OK, I hit the daily double this morning... links from both Dave Winer and Rober Scoble to my response to Mark Lucovsky.
I usually just let the comment thread go on its separate way, but let me go ahead and reinforce one point: I didn't mean to(and don't) compare just Longhorn alone to sending a man to the moon, though I was admittedly vague on that point (apologies). I meant to compare Microsoft's entire R&D effort with it -- because on a monetary level, it's actually pretty equivalent. That includes:
An operating system, including several file systems, security system, Web browser, file server, and a shell
A Web server
An Enterprise-scale database engine
An Enterprise-scale email server
An Enterprise-scale e-commerce server
An Enterprise-scale management product
An Enterprise-scale firewall
A speech-application server
Several compilers and a development environment
A word processor
A presentation program
A note-taking application
A desktop database application
A PIM application
Sharepoint (I don't even know how to classify Sharepoint, it does so many things)
A real-time communications server
A CRM product
An Internet-scale email service
An Internet-scale search engine
An Internet shopping site
An Internet music site
An instant-messaging application and Internet-scale service
A personal-finance application
A digital-photography application
Interactive television software
A game console
Software to run your cell phone
... and about 100 other products. Altogether supporting hundreds of millions of customers around the globe. The breadth and depth of what this company tries to build is stunning. It doesn't always succeed, and perhaps you could partly chalk that up to the Law of Large Numbers. You could also possibly argue that it's spread itself too thin; that's certainly a discussion that occurs frequently both inside and outside the company. But right or wrong, you have to admire the sheer guts and determination to take on building that much software.

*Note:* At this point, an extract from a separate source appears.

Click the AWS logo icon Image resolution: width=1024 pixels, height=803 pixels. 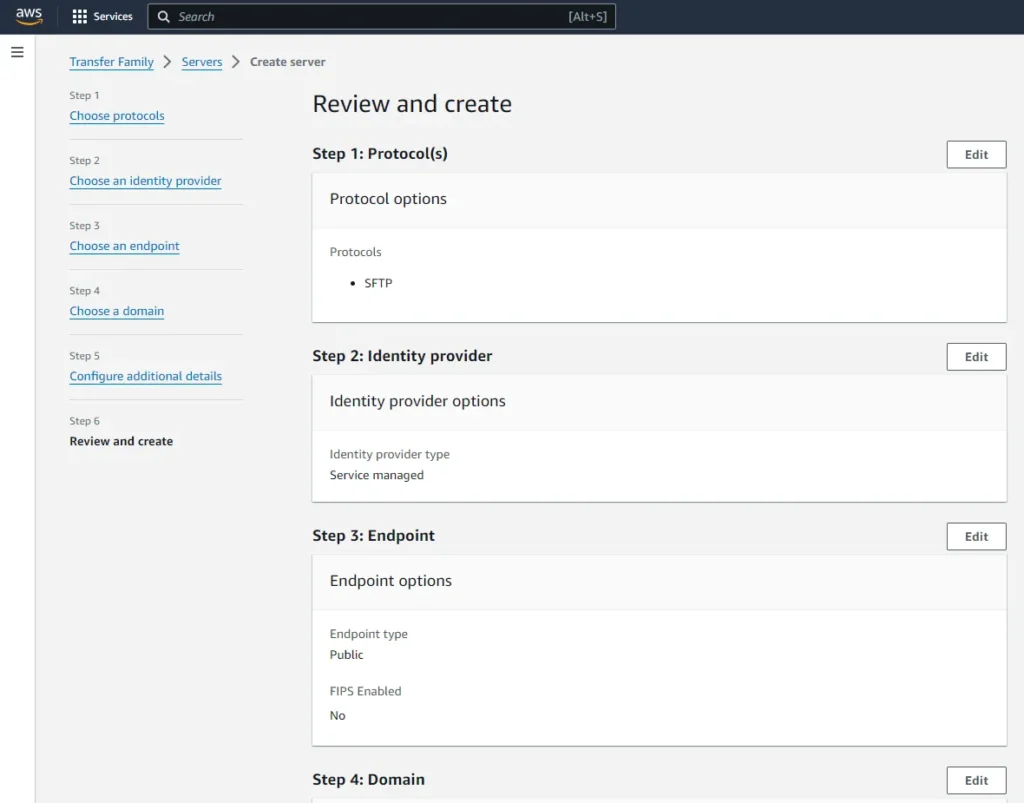[x=29, y=16]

My SPOT watch has more computing power than the Apollo lander had. And like Apple with the Mac, NASA had the advantage of controlling the hardware specification :-) Microsoft, by design, doesn't have that luxury. Sending a man to the moon was an incredibly ambitious, complex, technically sophisticated project. And so is building software in the 21st century, especially if you're building a LOT of it for a LOT of people. You could argue whether Windows alone is a fair comparison (it might still be), but the technical complexities are amazing -- just in different dimensions.
Bottom line: there's a fair comparison to be made here. Now let the real argument begin.